The organization raised $6.5 million to make the new two-story facility a reality.  The first floor, 13,268 square feet of space with a nearly 6,000-square-foot outdoor play area designed by Juan Gabriel Moreno Architects, will be ready when the center opens its doors in 2019. But an additional $1 million will be needed to complete the second floor area for school-age children, which will accommodate an additional 50 to 60 children, Garcia said.

Garcia said the nonprofit made a commitment to bring an early childhood education center to Brighton Park following a pair of studies highlighting the need for these services in the South Side neighborhood.

The neighborhood topped the list of communities in need of early childhood education services, followed by Belmont Cragin, Albany Park, Chicago Lawn and South Chicago. New City, West Ridge, Gage Park and Englewood were among other neighborhoods identified by the Illinois Facility Fund as communities in need of early childhood education services.

The demand for these services has been a result of demographic shifts, with Brighton Park gaining over 10,000 children between 1990 and 2007, according to a study Chapin Hall Center for Children at the University of Chicago.

In a 2016 study, the University of Illinois at Chicago professor John Betancur and grad student Youngjun Kim found that while Pilsen remains majority Hispanic, more than 10,300 Hispanic residents had left the neighborhood between 2000 and 2010, a 26 percent drop.

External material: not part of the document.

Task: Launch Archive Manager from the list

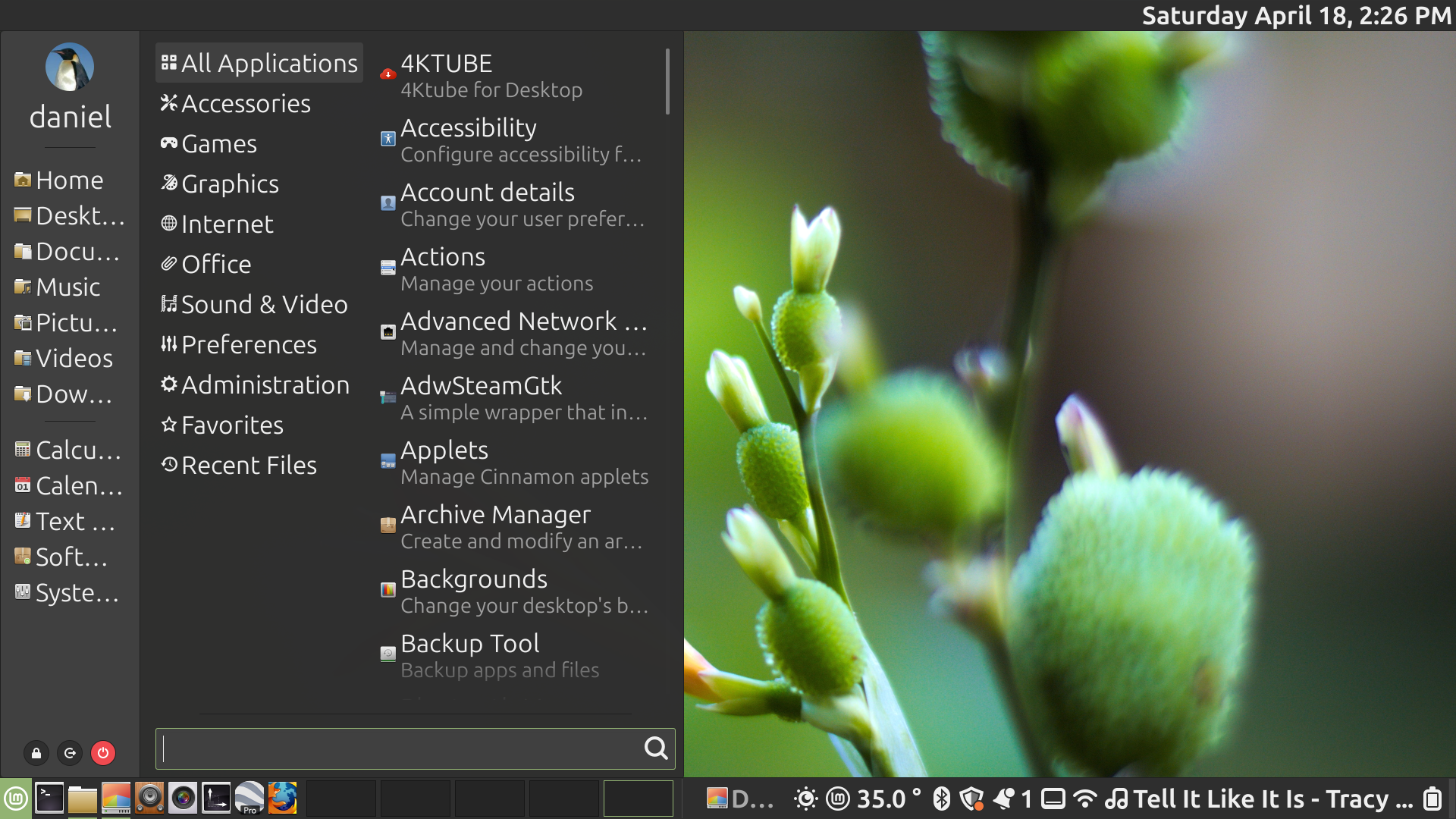Action: [x=496, y=515]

From 2000 to 2010, Pilsen’s population plummeted by nearly 15 percent. The biggest drop — 41 percent — was in the number of families with children living in the neighborhood.

Garcia said that while 736 children currently have access to early childhood education services, the demographic increase has resulted in more than 3,000 children without these essential services.

Credit: Mauricio Peña/ Block Club Chicago
Gads Hill Center Executive Director Maricela Garcia said more investment is needed to address a shortage of early childhood education services in Brighton Park.

Headquartered in Pilsen, Gads Hill Center has been providing educational support services focused on immigrant and low-income children and youth since 1898.  The organization offers a range of services that include pre-school, home visits, after-school program, STEM and arts programming.

Since opening 120 years ago, Garcia said the organization has expanded to North Lawndale and Chicago Lawn. Most recently, the organization leased space in Brighton Park to offer home visits to the neighborhood. However, a growing interest and research showing a need resulted in a commitment to building a new facility.

Garcia said the organization has been internally tracking the demographic shifts prompted by the displacement of residents in the neighborhood.

“These families are moving southwest past I-55 to Brighton Park, McKinley Park and Back of the Yards,” Garcia said. “These were the destination most of these families from Pilsen were choosing, and these are the neighborhoods where we are seeing an increased need for these services.”

Garcia underscored the need to bring a greater investment in these types of services to low-income communities.

“When we look at the research, children from low-income families with no early childhood education start way behind,” Garcia said. “They enter school with a 30 million word deficit compared to their peers, who have had a high-quality early education.”

“For families in Brighton Park, this is a social justice issue, it’s an equity issue,” Garcia said. “The access to quality early childhood education centers offset the impact of being from a low-income household.”

“There is nothing more equalizing than high-quality education at an early age,” Garcia said.

While Gads Hill’s new early childhood education center will help alleviate the shortage of services in Brighton Park when it opens, Garcia said “it’s very important to not lose perspective” on the overall need for other facilities that offer similar services.

“Our center will provide a place for 125 kids…there are more than 3,000 children who are eligible but are not receiving these services.”

“For us, we are chipping away a little bit but by no means is this center enough to meet the needs of all the families in the area,” Garcia added.